While the national increase from 2005 to 2006 occurred across all ethnic groups, the trends between 2006 and 2007 were not uniform. The birthrate increased 2 percent among whites and Asians and 1 percent among blacks, but it decreased 2 percent among Hispanics.

The mixed statistics and modest increase raised the odds that the two years of increases could be a statistical blip, Ventura said. But other experts said the two-year data probably represent a trend and fit with other research showing a stall in the long drop in sexual activity among teenagers, as well as a decrease in condom use.

"I think it's a real trend," said John S. Santelli of Columbia University, who studies teenage sexual behavior. "It's a huge disappointment and a huge failure in public policy to see this reverse itself."

Experts noted that the U.S. rate remains far higher than that of other industrialized nations.

"This is deeply disturbing," said Sarah S. Brown of the National Campaign to Prevent Teen and Unplanned Pregnancy. "It should be a wake-up call."

One contributing problem may be teenagers having repeat pregnancies, said Margaret Rodan of Georgetown University, who directs the research project GirlTalk, which tracks first-time teenage mothers and pairs them with counselors who help them set goals, do better in school and space their next pregnancy.

"We have seen in the past that if you have a first pregnancy at 14, the likelihood of having a second pregnancy at 16 or 17 is very high," said Davene White, director of a program at Howard University Hospital that provides support services for maternal and child health.
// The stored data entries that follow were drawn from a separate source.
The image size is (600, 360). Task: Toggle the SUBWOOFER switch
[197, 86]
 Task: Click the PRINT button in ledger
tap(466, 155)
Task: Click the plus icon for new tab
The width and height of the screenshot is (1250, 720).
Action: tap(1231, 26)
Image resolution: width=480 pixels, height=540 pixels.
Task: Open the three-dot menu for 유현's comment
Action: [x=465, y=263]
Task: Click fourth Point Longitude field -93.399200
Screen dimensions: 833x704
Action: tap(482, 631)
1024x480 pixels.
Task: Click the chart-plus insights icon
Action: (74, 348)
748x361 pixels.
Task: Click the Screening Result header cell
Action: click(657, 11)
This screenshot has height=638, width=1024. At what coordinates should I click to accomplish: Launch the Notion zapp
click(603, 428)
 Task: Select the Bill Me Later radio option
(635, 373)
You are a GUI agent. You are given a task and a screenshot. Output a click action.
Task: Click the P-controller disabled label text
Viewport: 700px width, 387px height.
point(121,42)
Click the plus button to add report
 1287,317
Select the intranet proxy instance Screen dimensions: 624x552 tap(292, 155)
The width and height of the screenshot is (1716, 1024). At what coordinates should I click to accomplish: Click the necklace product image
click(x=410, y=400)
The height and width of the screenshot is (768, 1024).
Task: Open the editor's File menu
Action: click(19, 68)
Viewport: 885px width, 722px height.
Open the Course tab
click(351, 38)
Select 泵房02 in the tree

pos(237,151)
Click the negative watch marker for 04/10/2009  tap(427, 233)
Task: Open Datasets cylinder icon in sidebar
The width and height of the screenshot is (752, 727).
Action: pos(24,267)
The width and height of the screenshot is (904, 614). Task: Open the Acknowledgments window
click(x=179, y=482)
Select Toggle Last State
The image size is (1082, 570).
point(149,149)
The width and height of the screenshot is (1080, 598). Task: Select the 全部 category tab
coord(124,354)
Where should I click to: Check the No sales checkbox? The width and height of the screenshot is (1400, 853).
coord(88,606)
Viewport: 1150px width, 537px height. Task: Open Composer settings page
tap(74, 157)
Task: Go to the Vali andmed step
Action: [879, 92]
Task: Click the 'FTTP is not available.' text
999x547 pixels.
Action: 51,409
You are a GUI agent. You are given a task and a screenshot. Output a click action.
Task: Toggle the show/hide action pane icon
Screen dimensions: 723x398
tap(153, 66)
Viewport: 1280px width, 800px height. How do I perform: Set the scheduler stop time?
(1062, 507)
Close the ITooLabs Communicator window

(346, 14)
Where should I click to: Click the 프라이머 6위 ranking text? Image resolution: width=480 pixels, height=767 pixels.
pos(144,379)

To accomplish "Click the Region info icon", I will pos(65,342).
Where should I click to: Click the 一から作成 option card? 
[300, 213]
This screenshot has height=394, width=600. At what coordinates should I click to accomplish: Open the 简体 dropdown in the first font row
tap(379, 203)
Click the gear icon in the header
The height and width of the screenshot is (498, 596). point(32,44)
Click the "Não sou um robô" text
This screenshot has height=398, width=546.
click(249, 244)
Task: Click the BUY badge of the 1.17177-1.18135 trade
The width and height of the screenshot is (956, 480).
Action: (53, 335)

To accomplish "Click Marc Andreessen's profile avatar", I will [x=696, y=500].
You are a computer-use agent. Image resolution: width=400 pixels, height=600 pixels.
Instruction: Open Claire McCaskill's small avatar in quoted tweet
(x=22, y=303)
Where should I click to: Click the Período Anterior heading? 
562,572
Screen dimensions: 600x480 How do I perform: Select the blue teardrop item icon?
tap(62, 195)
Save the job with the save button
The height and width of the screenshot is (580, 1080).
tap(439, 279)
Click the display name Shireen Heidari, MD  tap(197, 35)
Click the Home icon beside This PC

Yasmin Herrera, 19, said she learned a month ago that she is pregnant with her second child, at a time when she had a new prescription for birth-control patches but not enough money to fill it. She and her boyfriend live together in Hyattsville with his family and their first child, who is 3.

"We were planning some other things we wanted to do," she said. But she said that they adjusted to the news without a problem. "I just look at it as a part of life."

The economy also may be at work in the rise in teen births, said Lee Beers, director of the Healthy Generations Program at Children's National Medical Center.

"Teen pregnancy is not an issue in isolation," she said. "When families are stressed by economic forces, parental communication and supervision may decline, which in turn may have an effect," she said.